Familie wartet in Pakistan auf Entscheidung
Hintergrund ist der Streit um das Bundesaufnahmeprogramm für besonders gefährdete Afghaninnen und Afghanen, das die Bundesregierung nach der Machtübernahme der Taliban im August 2021 ausgearbeitet hatte. Im vorliegenden Fall geht es um Zusagen der Bundesregierung an eine Juradozentin und ihre 13 Familienangehörigen, die in Pakistan auf Visa warten.
Wie LTO berichtete, entschied die 8. Kammer des VG Berlin vor gut drei Wochen, die Bundesregierung habe sich "durch bestandskräftige, nicht widerrufene Aufnahmebescheide rechtlich zur Aufnahme gebunden". Die anfangs erteilte Aufnahmezusage Teil 1 sei bereits ein Verwaltungsakt, der Rechtswirkungen entfalte. Der oft erst kurz vor Abflug ausgehändigte Teil 2 sei für einen Anspruch auf Visumserteilung nicht notwendig; hierbei handle es sich nur um eine Mitteilung, keinen Akt mit Regelungscharakter, entschied das Gericht. Von der durch Teil 1 eingegangen Bindung könne sich Deutschland nur durch wirksamen Widerruf aus einem bestimmten Widerrufsgrund lösen. Dies sei hier nicht geschehen.

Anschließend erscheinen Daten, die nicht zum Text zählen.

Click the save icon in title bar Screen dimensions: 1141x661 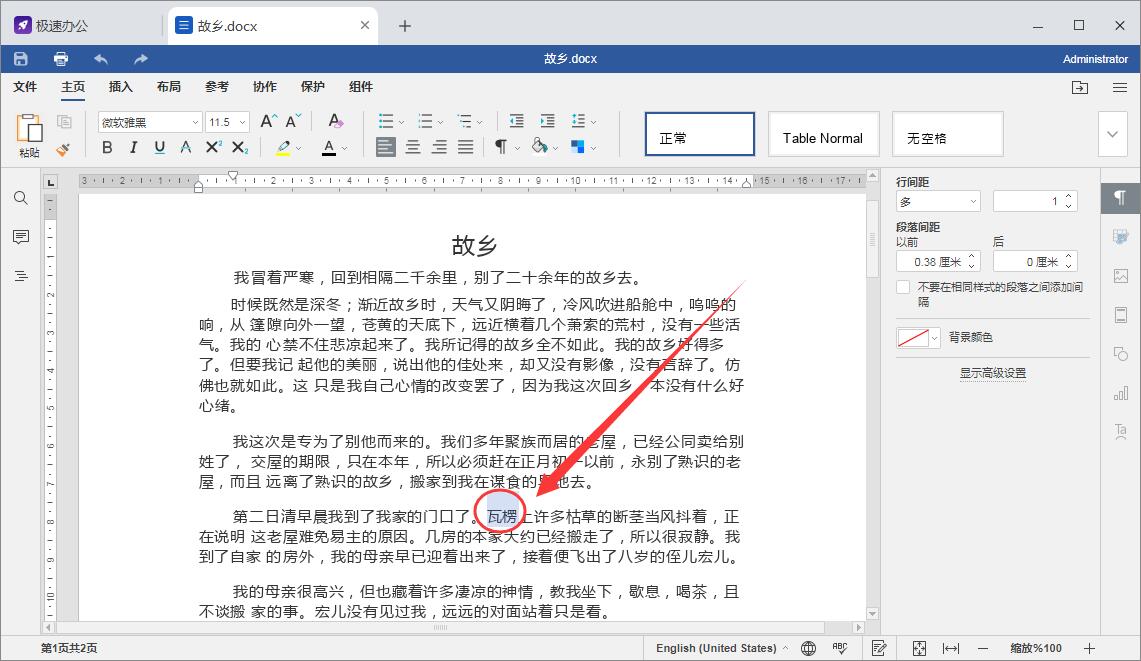coord(20,59)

Rund 2.400 Menschen warten auf ein Visum
Zudem gebe es keine Sicherheitsbedenken und die Identität der Menschen sei geklärt. Der Familie droht nach eigenen Angaben die Abschiebung nach Afghanistan, wo ihr Leben unter der Herrschaft der islamistischen Taliban gefährdet sei. Dies wurde aus Sicht des Gerichts glaubhaft dargestellt. Das Bundesinnenministerium betont, für Menschen im Verfahren, die sich in Pakistan aufhielten, werde die Unterbringung, Versorgung und Betreuung vor Ort durch die Bundesregierung organisiert.
Die neue schwarz-rote Bundesregierung hatte die Aufnahmeprogramme Anfang Mai ausgesetzt. Die erklärte Absicht ist, die Programme zu beenden. Außenminister Johann Wadephul (CDU) hat aber inzwischen klargestellt, in Pakistan wartenden Afghanen mit einer rechtsverbindlichen Zusage ein Visum zu erteilen. Um zu wissen, in welchen Fällen eine verbindliche Zusage vorliegt, wird man das Verfahren vor dem OVG Berlin-Brandenburg im Auswärtigen Amt genau beobachten.

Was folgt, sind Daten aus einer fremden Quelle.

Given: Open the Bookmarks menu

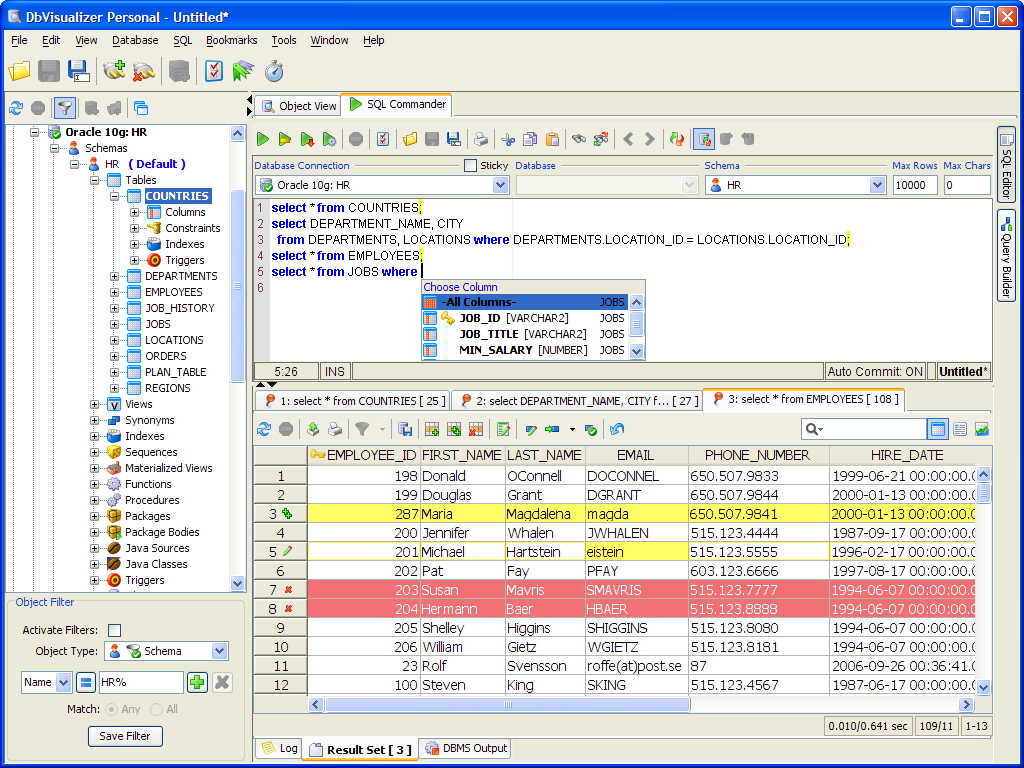Looking at the screenshot, I should point(231,40).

Seit Juni sind etliche Klagen von Ortskräften und anderer Personen mit einer nach ihrer Auffassung gültigen Zusage anhängig. Nach Angaben des Auswärtigen Amtes von Mitte Juni warten rund 2.400 Menschen in Pakistan darauf, dass sie ein Visum bekommen. Betroffen sind danach etwa Menschen, die sich für Gleichberechtigung und Demokratie eingesetzt haben.